* _Verilen alıntı_
Wednesday, March 25, 2009

sığ sularda yüzmek: nil kıyısında

sosyal hayatta pek kabul edilir gelmeyebilir, ama sanatta güzel bir şeydir delilik kavramı. biz popstarları da biraz ondan severiz, farklı davranma, düşünme kalıpları sunabilirler, çünkü buna özgürlükleri vardır. ayşe arman'a konuşurken nil karaibrahimgil de nil karaibrahimgil olmanın en iyi yanı olarak bunu göstermişti: istediği gibi müzik yapıp istediği gibi söyleme özgürlüğü veriyormuş, "delidir ne yapsa yeridir"e doğru gidiyormuş.
...
haklı, artık üç albümden sonra kendisine has bir çizgisi var nil'in, direksiyonu sağa sola kırabiliyor, "vahdettin, niye terkettin" diye sözler yazıyor da, kimse "ne saçmalıyor bu" demiyor. bu hakkı kazandı çünkü.
...
bunu hak etmedi değil: ilk albümü "nildünyası" bir pop başyapıtıydı. ozan çolakoğlu ile birlikte tarzlar arasında istedikleri gibi yol aldılar. nil'in kafiye yeteneği bir rap'çiyle yarışır düzeydeydi, reklamcılıktan çok temiz para kırmasını sağlayacak nakarat yazma yeteneği ise takdire şayandı.

* _Yapılacaklar_
1/ Lütfen Nil Karaibrahimgil yazısındaki "sosyal hayatta pek" sözlerinden "hakkı kazandı çünkü." sözlerine kadar olan bölümü hiç değiştirmeden tekrar yazın.
2/ Nil Karaibrahimgil yazısında çift tırnak içinde geçen bütün ifadeleri sıralayın.
3/ Nil Karaibrahimgil yazısına göre Nil'in ilk albümünün adı nedir?

* _Sağlanan veriler_
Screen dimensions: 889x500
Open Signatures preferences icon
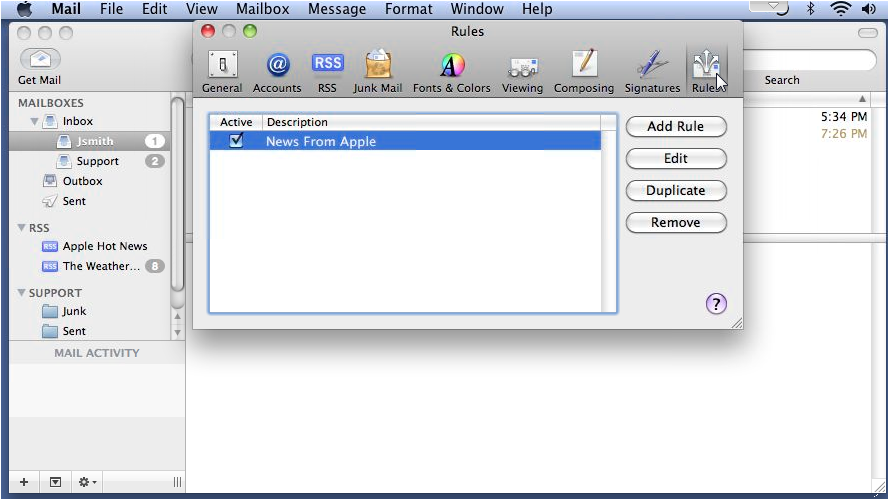pos(653,64)
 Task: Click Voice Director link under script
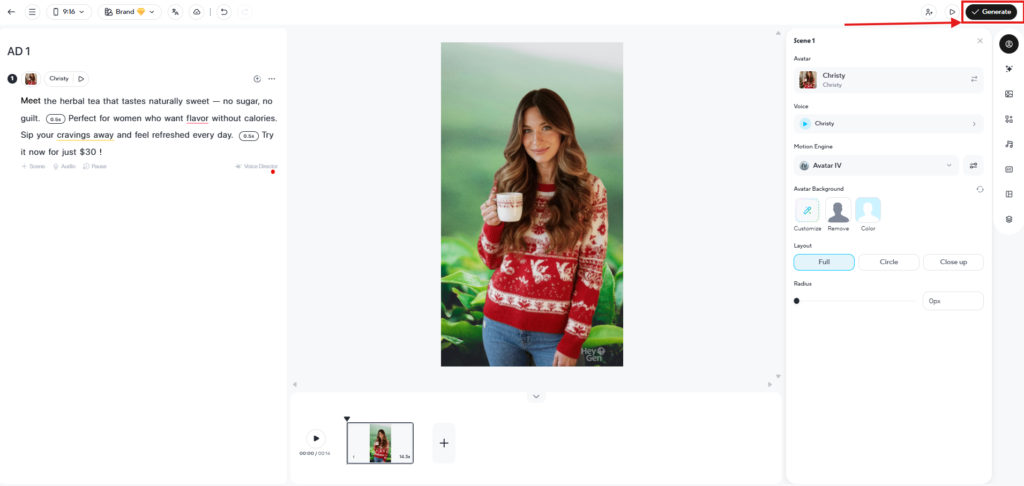click(x=257, y=167)
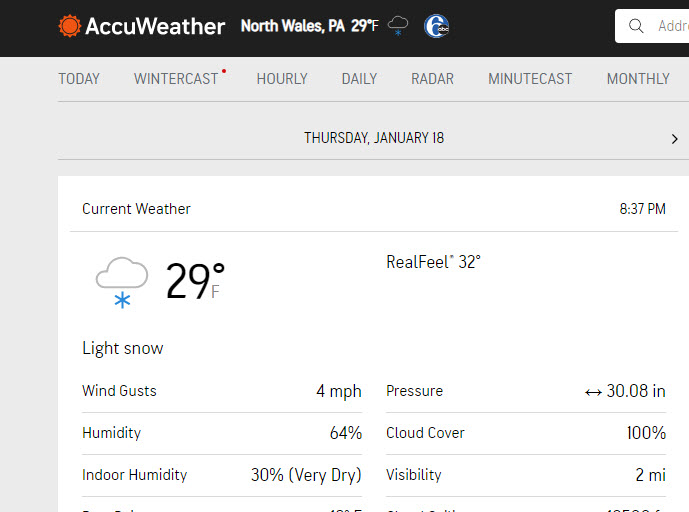The height and width of the screenshot is (512, 689).
Task: Go to next day with right chevron
Action: coord(674,139)
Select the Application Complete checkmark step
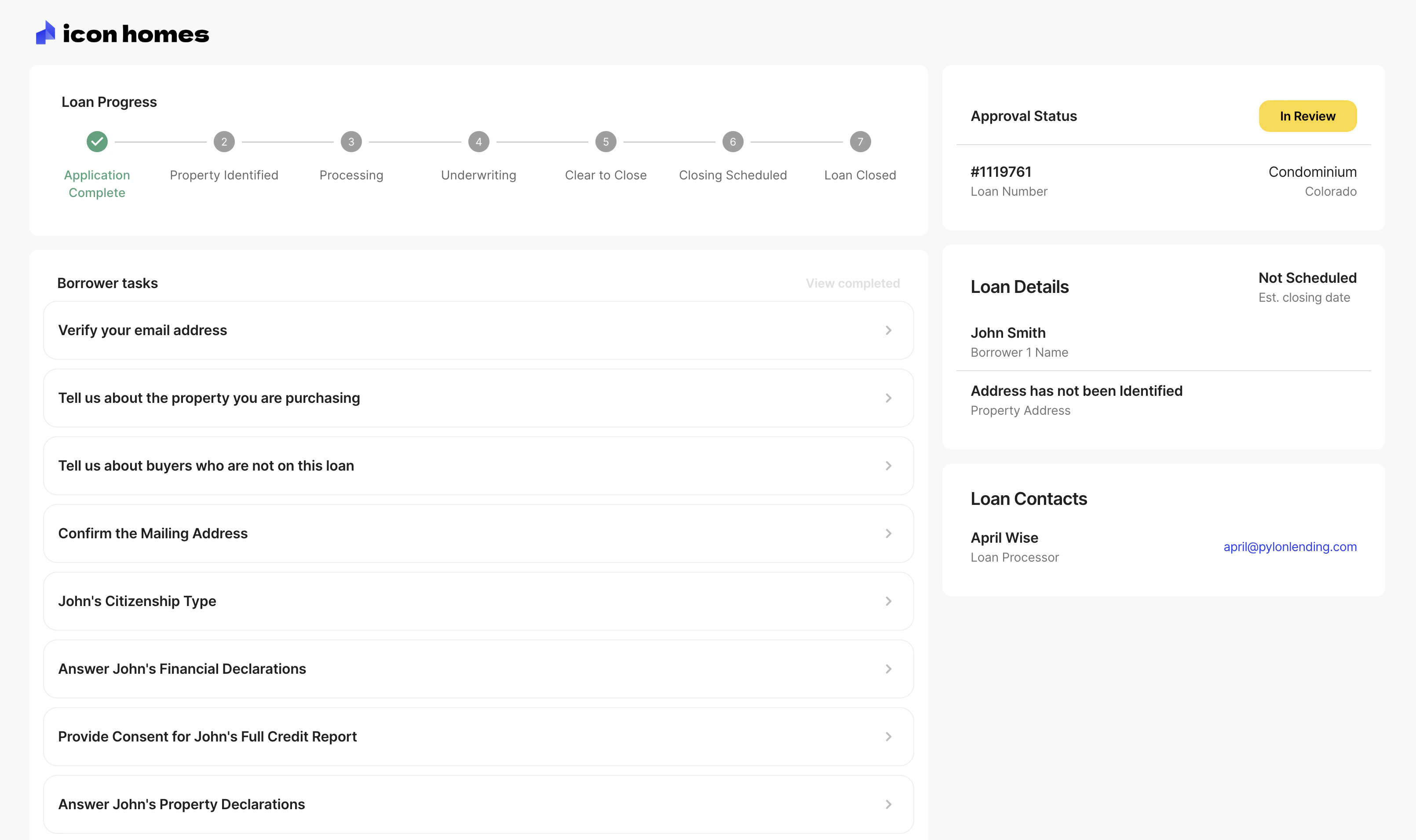1416x840 pixels. [97, 142]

* _Yazılı yanıtlar_
1/
sosyal hayatta pek kabul edilir gelmeyebilir, ama sanatta güzel bir şeydir delilik kavramı. biz popstarları da biraz ondan severiz, farklı davranma, düşünme kalıpları sunabilirler, çünkü buna özgürlükleri vardır. ayşe arman'a konuşurken nil karaibrahimgil de nil karaibrahimgil olmanın en iyi yanı olarak bunu göstermişti: istediği gibi müzik yapıp istediği gibi söyleme özgürlüğü veriyormuş, "delidir ne yapsa yeridir"e doğru gidiyormuş.
...
haklı, artık üç albümden sonra kendisine has bir çizgisi var nil'in, direksiyonu sağa sola kırabiliyor, "vahdettin, niye terkettin" diye sözler yazıyor da, kimse "ne saçmalıyor bu" demiyor. bu hakkı kazandı çünkü.

2/
- "delidir ne yapsa yeridir"
- "vahdettin, niye terkettin"
- "ne saçmalıyor bu"
- "nildünyası"

3/ İlk albümün adı "nildünyası"dır.